The retired general said that the fiasco in Bophuthatswana on Friday, when dozens of people died after an ill- judged invasion by Boer commandos, had precipitated his decision to break ranks with anti-election hardliners.
General Viljoen was a founder member of the Volksfront, created in May last year in an attempt to unite some 40 factions committed to the idea of carving out a separate state for Afrikaners within South Africa's borders.

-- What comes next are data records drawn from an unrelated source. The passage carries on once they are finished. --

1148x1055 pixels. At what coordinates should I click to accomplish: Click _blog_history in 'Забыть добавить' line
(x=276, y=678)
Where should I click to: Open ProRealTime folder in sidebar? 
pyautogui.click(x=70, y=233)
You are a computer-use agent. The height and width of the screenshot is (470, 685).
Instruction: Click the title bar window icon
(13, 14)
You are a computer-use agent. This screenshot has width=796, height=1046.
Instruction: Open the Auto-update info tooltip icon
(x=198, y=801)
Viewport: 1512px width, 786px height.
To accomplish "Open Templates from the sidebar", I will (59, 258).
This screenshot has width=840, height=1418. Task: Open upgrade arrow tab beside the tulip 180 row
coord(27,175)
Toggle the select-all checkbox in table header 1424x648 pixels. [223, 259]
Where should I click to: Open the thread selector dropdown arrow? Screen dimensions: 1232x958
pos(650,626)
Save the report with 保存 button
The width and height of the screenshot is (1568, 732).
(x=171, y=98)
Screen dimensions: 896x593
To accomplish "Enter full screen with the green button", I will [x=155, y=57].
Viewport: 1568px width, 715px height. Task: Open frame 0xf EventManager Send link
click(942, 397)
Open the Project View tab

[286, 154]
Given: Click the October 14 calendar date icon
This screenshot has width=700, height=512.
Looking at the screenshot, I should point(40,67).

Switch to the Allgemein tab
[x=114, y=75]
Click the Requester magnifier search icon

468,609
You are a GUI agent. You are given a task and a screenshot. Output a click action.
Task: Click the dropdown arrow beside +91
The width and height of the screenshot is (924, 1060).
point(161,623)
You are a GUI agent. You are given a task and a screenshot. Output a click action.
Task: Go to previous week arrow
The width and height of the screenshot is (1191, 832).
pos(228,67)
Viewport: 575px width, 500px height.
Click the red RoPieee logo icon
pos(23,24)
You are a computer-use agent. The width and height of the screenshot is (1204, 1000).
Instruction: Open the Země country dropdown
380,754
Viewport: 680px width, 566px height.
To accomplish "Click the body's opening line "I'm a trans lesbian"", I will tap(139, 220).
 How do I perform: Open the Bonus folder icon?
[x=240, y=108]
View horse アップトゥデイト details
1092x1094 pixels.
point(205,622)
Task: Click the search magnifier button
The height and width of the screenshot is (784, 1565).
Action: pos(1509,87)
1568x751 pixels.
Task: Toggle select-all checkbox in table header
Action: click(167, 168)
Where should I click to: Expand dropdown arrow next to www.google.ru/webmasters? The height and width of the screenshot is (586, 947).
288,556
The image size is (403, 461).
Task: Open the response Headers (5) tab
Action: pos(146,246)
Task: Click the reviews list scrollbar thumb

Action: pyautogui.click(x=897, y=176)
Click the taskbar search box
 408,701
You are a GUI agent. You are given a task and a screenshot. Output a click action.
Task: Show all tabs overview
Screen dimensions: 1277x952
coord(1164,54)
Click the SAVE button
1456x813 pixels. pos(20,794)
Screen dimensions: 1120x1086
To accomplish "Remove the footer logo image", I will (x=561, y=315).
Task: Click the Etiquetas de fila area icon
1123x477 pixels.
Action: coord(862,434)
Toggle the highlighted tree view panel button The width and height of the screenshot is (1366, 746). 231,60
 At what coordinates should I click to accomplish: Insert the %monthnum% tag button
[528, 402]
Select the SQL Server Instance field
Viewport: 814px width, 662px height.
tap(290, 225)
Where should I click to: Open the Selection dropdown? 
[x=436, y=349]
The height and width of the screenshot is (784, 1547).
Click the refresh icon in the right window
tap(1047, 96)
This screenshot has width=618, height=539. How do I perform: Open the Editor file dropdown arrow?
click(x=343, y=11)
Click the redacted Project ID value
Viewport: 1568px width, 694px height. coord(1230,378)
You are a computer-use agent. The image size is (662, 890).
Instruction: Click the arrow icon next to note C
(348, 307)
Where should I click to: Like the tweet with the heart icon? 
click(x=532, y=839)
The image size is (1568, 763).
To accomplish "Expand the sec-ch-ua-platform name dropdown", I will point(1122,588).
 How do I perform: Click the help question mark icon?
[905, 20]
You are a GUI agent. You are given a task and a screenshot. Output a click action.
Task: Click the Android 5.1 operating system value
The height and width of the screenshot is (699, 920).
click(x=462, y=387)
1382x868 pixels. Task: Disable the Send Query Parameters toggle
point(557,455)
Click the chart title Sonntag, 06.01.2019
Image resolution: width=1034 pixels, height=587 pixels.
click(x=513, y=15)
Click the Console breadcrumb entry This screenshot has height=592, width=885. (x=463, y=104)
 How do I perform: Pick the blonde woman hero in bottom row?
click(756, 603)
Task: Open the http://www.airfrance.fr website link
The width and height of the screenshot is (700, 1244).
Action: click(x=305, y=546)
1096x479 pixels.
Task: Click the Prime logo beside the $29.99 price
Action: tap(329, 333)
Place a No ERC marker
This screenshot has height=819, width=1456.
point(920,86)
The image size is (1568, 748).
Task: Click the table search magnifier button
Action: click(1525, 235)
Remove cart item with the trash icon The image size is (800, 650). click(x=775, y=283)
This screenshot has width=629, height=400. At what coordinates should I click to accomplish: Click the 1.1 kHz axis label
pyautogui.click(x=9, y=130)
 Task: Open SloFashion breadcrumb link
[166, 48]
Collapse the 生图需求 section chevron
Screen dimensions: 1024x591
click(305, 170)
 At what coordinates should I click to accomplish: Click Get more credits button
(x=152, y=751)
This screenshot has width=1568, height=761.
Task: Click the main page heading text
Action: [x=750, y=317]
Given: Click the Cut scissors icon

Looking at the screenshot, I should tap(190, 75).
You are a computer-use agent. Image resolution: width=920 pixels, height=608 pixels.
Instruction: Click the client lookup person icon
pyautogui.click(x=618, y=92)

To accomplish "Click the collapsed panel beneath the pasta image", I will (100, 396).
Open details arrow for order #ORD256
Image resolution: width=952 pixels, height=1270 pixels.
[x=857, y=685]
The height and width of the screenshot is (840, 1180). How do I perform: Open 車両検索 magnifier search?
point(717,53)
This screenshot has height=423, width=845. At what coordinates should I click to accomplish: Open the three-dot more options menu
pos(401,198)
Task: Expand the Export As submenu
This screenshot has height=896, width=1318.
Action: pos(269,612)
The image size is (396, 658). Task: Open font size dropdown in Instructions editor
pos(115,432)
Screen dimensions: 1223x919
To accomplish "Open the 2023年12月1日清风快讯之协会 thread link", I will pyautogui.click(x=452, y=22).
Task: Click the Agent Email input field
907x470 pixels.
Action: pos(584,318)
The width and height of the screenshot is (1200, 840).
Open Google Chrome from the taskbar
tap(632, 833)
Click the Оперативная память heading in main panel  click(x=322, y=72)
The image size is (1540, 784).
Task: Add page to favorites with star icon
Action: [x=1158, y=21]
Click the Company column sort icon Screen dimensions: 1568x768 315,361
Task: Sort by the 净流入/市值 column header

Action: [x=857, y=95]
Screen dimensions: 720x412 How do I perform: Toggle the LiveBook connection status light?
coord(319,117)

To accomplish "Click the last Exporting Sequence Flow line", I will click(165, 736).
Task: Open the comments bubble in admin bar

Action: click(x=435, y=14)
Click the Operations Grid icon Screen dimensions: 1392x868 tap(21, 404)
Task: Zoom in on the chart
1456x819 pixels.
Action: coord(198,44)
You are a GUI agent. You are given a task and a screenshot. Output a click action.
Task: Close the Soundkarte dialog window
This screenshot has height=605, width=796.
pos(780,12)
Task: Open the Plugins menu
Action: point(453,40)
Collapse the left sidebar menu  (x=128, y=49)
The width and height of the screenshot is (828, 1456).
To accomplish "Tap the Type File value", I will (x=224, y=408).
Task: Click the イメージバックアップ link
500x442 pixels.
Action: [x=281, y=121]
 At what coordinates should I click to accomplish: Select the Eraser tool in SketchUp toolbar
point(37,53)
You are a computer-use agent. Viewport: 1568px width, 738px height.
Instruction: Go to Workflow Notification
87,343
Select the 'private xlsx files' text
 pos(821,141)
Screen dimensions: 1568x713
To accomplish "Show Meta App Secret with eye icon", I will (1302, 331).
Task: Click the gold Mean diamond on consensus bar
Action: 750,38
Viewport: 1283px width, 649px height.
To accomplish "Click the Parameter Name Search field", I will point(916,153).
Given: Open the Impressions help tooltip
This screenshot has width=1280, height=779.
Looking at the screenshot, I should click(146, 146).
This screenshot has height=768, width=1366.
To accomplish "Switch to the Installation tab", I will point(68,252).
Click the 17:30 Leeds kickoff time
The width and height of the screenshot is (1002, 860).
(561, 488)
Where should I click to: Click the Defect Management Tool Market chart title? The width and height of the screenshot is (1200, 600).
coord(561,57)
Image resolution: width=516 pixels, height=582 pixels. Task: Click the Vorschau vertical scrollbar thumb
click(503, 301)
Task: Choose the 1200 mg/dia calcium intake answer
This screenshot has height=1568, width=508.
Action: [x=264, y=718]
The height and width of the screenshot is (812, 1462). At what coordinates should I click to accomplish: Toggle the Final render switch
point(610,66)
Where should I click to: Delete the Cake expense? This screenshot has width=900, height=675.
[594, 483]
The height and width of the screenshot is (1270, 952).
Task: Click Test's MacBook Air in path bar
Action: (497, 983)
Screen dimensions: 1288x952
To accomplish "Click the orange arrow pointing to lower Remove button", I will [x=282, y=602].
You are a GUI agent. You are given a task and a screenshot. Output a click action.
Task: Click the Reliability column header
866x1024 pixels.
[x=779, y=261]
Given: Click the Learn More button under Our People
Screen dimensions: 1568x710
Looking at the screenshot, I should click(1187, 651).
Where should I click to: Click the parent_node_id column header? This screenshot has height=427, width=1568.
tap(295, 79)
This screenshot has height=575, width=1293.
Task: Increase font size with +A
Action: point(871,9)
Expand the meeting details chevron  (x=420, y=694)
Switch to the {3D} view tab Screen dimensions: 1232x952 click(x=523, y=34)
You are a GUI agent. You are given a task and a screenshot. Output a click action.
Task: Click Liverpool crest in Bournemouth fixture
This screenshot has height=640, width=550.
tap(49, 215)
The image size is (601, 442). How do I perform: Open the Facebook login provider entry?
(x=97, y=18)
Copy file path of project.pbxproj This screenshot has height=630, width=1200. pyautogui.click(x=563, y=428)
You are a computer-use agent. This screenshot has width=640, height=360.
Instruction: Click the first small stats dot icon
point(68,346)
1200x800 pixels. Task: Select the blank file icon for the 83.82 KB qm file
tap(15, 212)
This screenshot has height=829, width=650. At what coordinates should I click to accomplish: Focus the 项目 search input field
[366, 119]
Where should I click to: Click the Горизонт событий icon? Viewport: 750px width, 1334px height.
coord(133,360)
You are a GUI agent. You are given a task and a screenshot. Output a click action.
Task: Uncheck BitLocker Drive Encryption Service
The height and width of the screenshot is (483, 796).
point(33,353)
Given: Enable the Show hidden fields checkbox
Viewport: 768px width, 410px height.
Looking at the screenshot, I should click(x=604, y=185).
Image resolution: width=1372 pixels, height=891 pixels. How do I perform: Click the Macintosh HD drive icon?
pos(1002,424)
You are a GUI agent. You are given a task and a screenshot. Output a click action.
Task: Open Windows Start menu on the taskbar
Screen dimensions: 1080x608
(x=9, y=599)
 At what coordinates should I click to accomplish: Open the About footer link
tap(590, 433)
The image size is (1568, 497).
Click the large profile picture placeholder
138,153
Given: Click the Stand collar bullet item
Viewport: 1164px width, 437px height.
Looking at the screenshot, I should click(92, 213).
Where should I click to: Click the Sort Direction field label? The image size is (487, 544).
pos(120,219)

No less dramatic was the decision yesterday of the South African government, and the multi-party Transitional Executive Council (TEC), to topple the man in whose defence the right-wing army had gone to war, the Bophuthatswana president, Lucas Mangope. Somewhat implausibly - with the South African Defence Force saying it had taken full control of the 'homeland' - Mr Mangope insisted he was still in power.
Bophuthatswana was stable yesterday following the high drama of Friday, when three white members of Eugene Terre-Blanche's Afrikaner Resistance Movement (AWB), died. Far more blacks - as many as 47 and mostly unarmed - were killed by rampaging white right-wingers. The AWB force of 4,000 was driven out by the Bophuthatswana and South African armies.
What made the headlines in South Africa yesterday, however, was the deaths of the three AWB men, luridly captured by cameramen and photographers. The response of most South Africans to the images seemed to be one of inchoate shock, although a number of black South Africans admitted yesterday to confused feelings of horror and delight.
The Conservative Party leader, Ferdi Hartzenberg, now the unchallenged chief of the rejectionist right, blamed the deaths of the AWB men on the 'ruthless ANC Communists'.